晚膳時分,皇宮上空滾過一陣透雨,驅散了連日的暑溽,庭花翠葉都在清涼的雨簾中打起精神,隨風搖擺著喜意的枝丫,一層薄陰卻長久地籠罩著深深宮苑,蛩夜便早早來臨了。
蘇媺帶著朝歡回到棹蘭齋,一壁嚷著“快拿些冰蜜瓜片來吃”,一壁又說“趁著這會兒涼快,快拿水來擦洗”,半晌,卻只從夕安那里得到一盞熱茶。
“小姐又任性了!剛用過晚膳,倘或再乍涼乍熱地積在肚兒里,又得生病了!小姐知道勸公主,也該勸著自個兒才是!”
蘇媺接過茶,借著蓋子的遮掩,偷偷翻個白眼兒,一口熱茶下肚兒,迎著窗外涼意習習的晚風,長長舒了一口氣。
夕安忙又阻道:“小姐可是大家閨秀,切不可再做此態(tài),叫外人看見了,豈不笑話!”

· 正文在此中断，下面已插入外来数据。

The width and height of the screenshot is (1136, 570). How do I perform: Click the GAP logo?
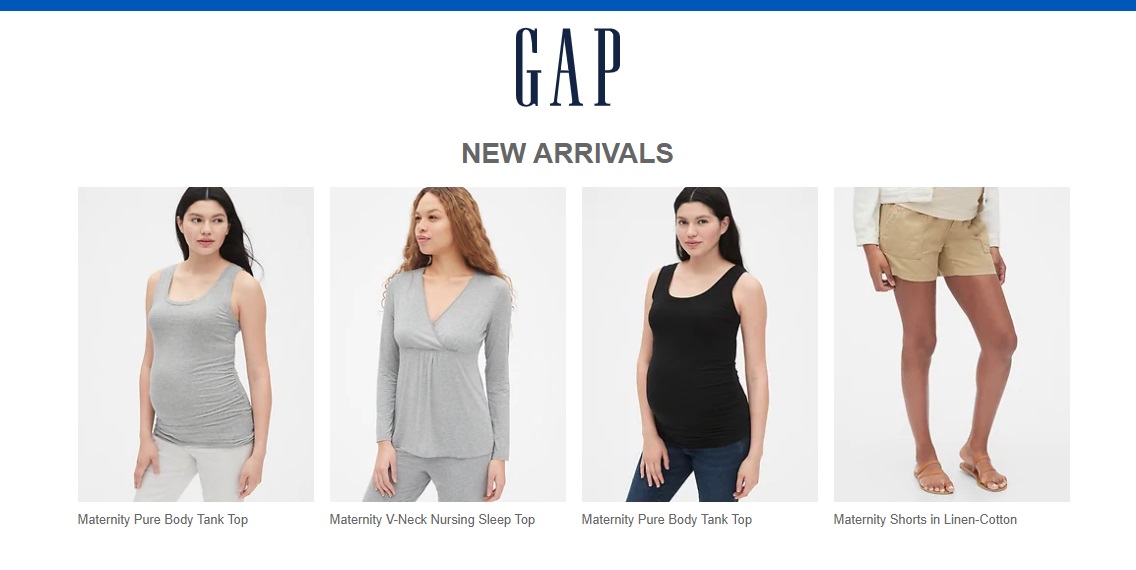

說著,她又瞪向朝歡:“都是你帶壞了小姐!平日里大大咧咧的,小姐不拘束你,你自己也該注意些!”
蘇媺一默:秀姀走后,自己確是放松許多,有時恍惚似回到了幼時的姑射山,帶著朝歡和夕安,漫山遍野地去摘花打鳥、追風逐日……
她自失般一笑,將盞中的茶飲盡了,看向朝歡:“自打回了宣頤宮,你就一直盯著我看個不住。說吧!到底怎么了?”

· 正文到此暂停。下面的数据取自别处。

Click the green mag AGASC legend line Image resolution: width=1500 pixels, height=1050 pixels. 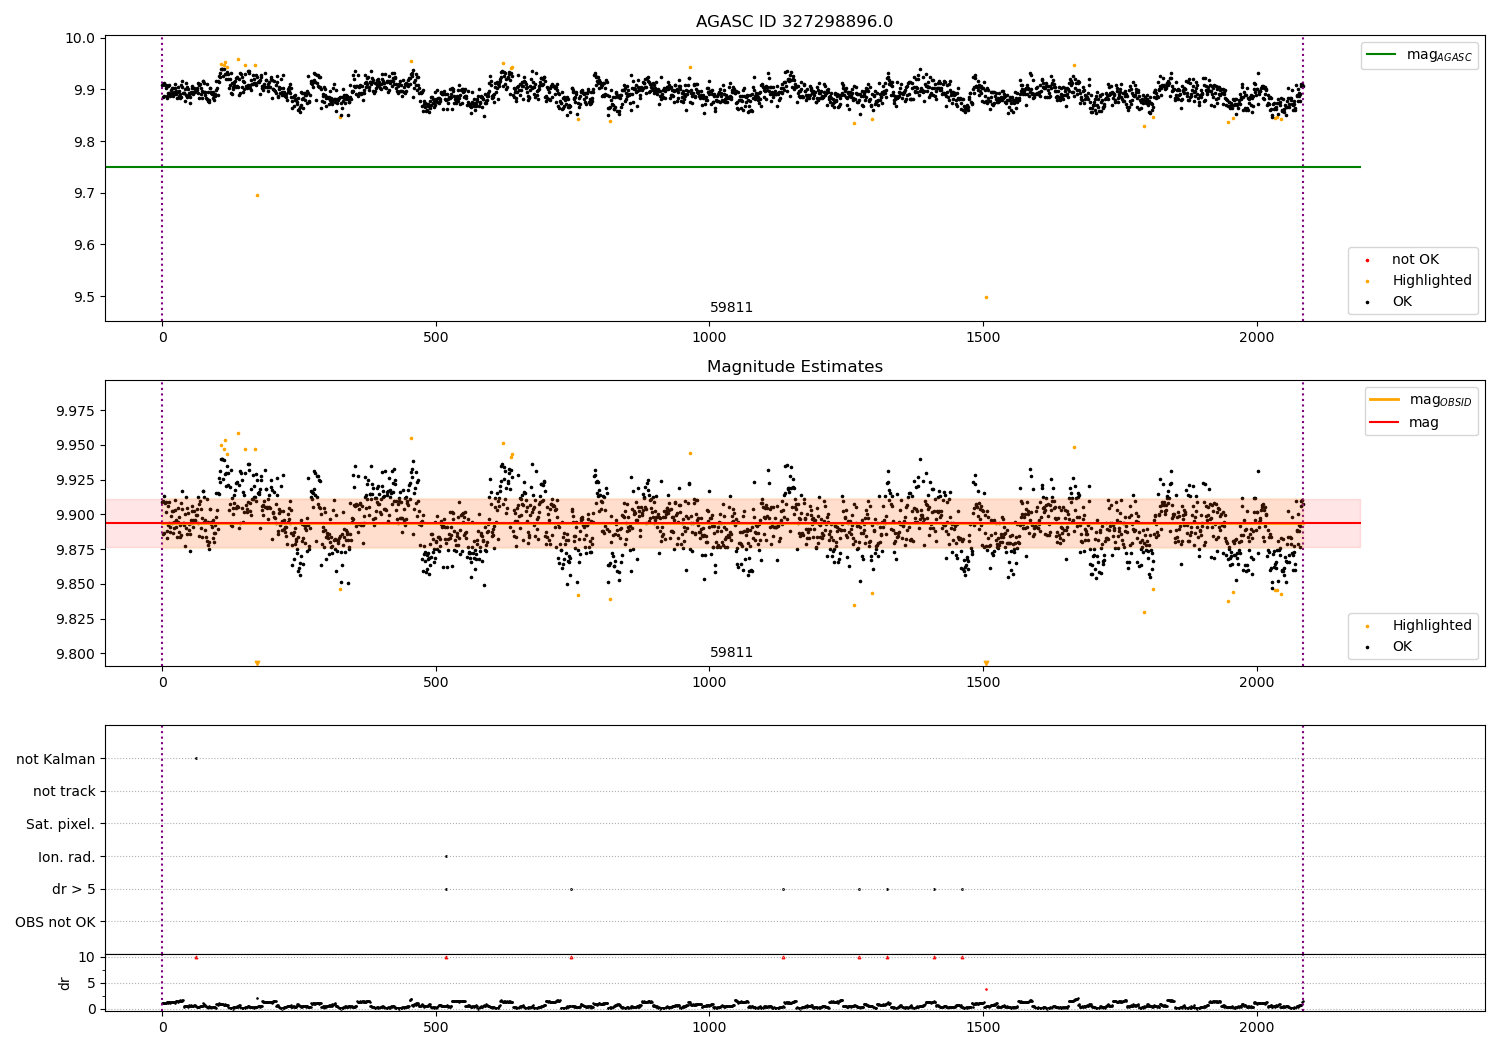click(x=1383, y=55)
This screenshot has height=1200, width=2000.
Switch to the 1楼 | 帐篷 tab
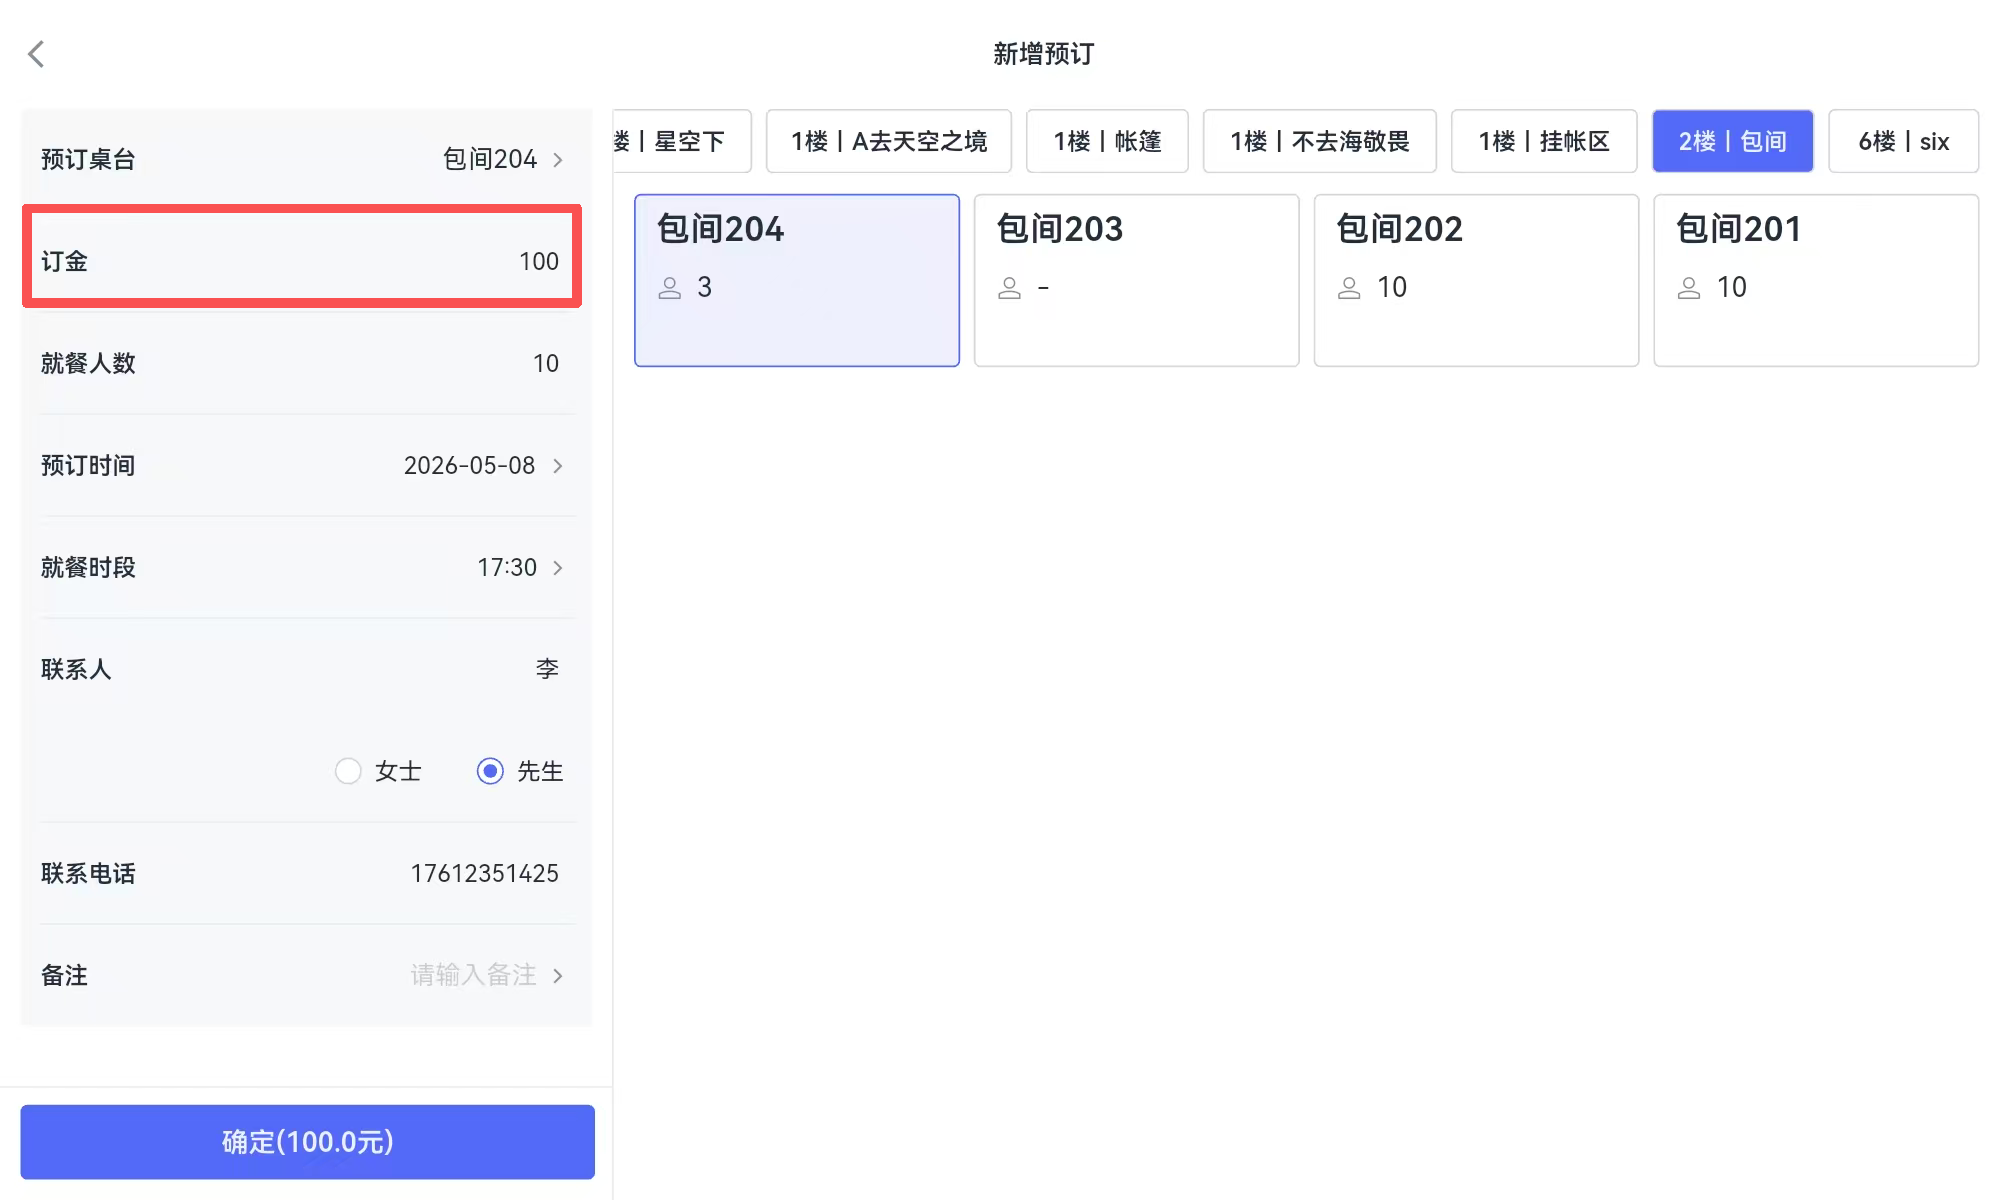[x=1107, y=141]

朝歡嘆了口氣,目光中滿是憂色:“今日翮貴妃說:小姐比進宮時可是瘦多了,奴婢想著,還是跟老爺說一聲,尋個穩(wěn)妥些的太醫(yī),為小姐調理調理才好!”
蘇媺渾不在意:“我不是說了,夏日炎熱,胃口不開,難免瘦了些!”
夕安卻正色道:“這事兒奴婢早就想說了。這一二年,小姐殫精竭慮,時常飲食不調,夜里又睡不安穩(wěn),如何能保養(yǎng)自身?只有小姐自己不覺得罷了!”
蘇媺抬手撫過臉頰,嬌嫩的肌膚下并沒有柔潤的感覺,仿佛確是有些清瘦了。
她故作輕松地笑道:“我覺得精神還好,不是什么大事!”待一眼瞧見夕安眼圈泛紅,忙又道:“朝歡記得跟父親說一聲也好,只是不必巴巴地特意去說,免得家里人擔心!”

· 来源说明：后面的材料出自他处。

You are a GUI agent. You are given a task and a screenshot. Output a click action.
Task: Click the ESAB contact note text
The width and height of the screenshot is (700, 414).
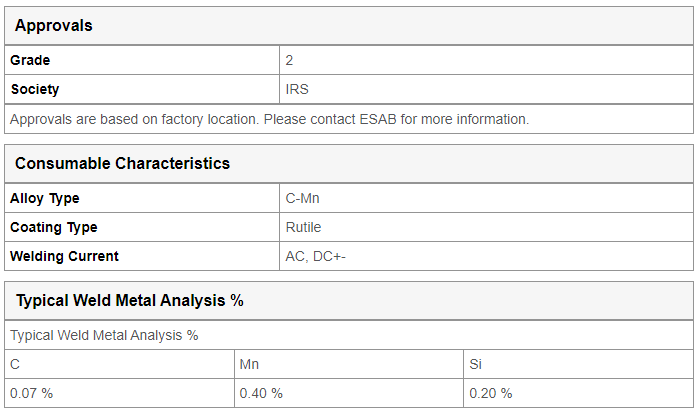tap(270, 119)
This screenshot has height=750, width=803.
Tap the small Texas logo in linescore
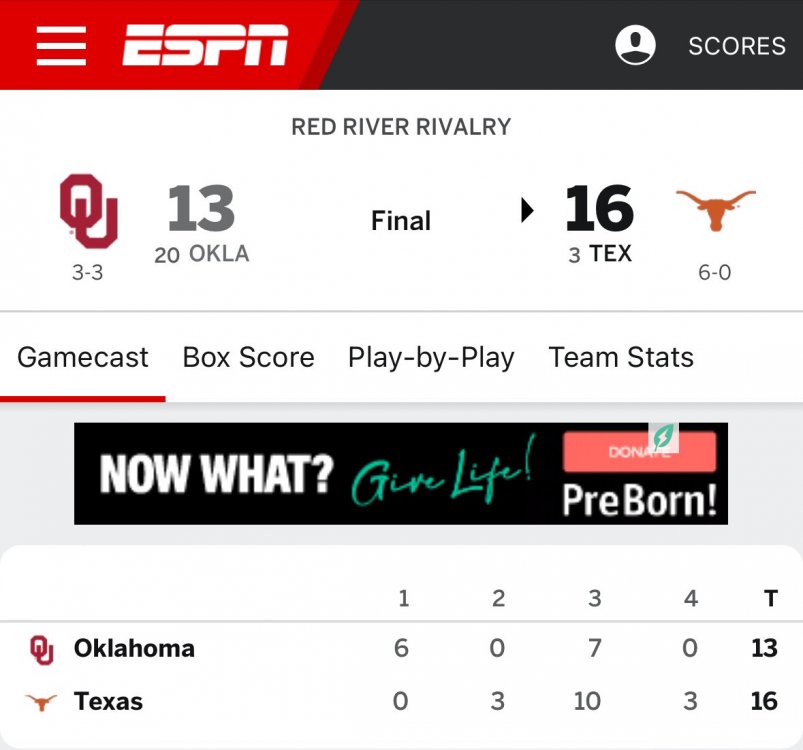(41, 702)
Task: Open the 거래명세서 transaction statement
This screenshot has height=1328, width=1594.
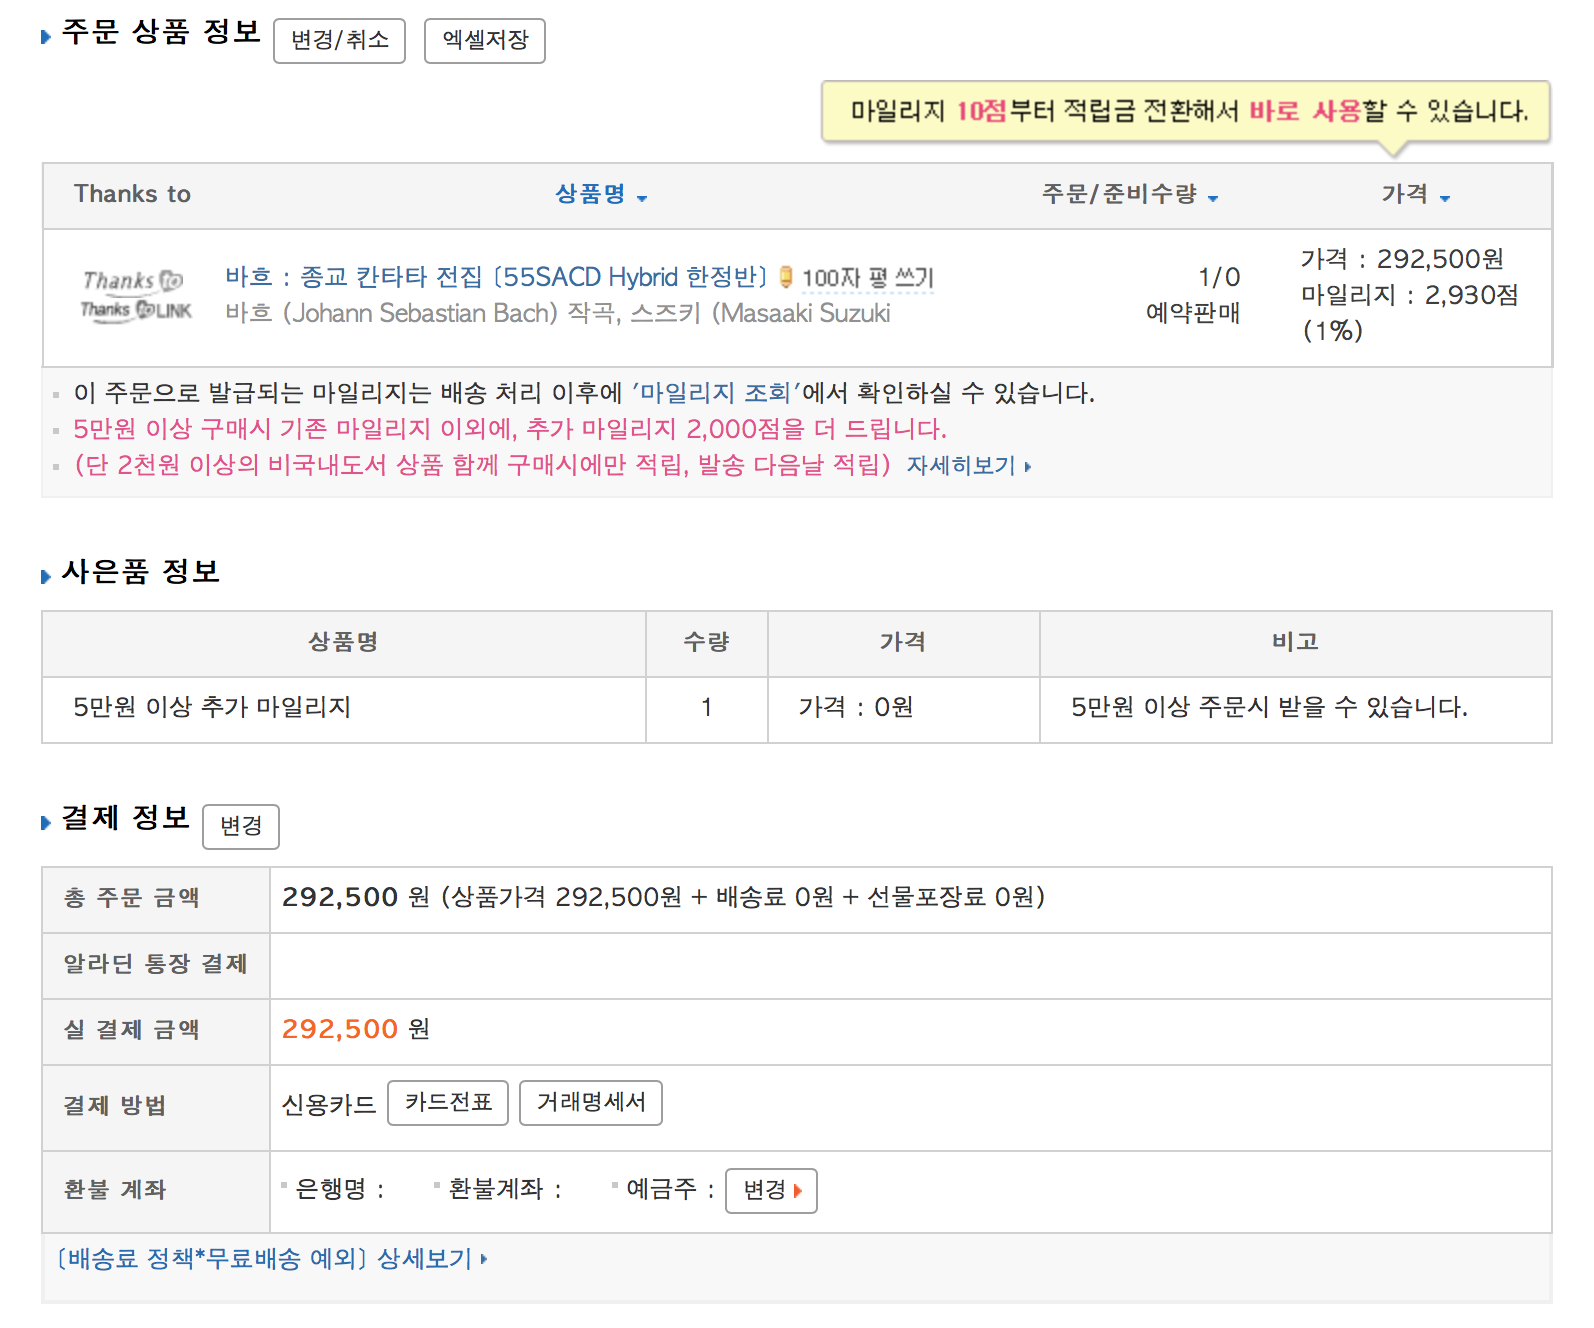Action: [x=591, y=1103]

夕安的眉間帶著久拂不去的褶皺,正欲再說,朝歡卻沖她使個眼色:小姐今日難得開懷,何必非要說這些掃興的事?日后加倍細心照顧小姐才是!
夕安只得將此事暫且按下,一邊湊趣兒道:“小姐今日聽了出什么戲,這樣高興?”
蘇媺一怔,心底泛起一絲心疼:自那日被牛嬤嬤掌摑,夕安便甚少出暄頤宮,每日只能關在棹蘭齋里忙些繡活。
她眸底流過一道寒光,面上卻不顯:“整日被悶在宣頤宮里,好容易出去疏散半日,何況,今日的戲唱得確實好,我干嘛不高興?”
朝歡笑道:“小姐又哄奴婢!奴婢在一旁看得真真的,小姐的心思根本不在戲上!不然,奴婢出個題考考小姐:那瓊英郡主、靈芝國嫂、上真仙姑三人拉著淳于棼要給他做媒,淳于棼一高興,唱錯了一句,小姐可知是哪句?”
蘇媺一噎,夕安立馬舉了團扇去拍朝歡的頭:“死丫頭瘋魔了,連小姐也敢編排?瞧你輕狂的,小姐別理她!”
兩個人鬧成一團,蘇媺踢了鞋子,趴在水墨色白鳥紅蓮迎枕上,以手支頤,打趣道:“曲有誤,周郎顧!我們朝歡比起風雅才子周公瑾,也不差嘛!”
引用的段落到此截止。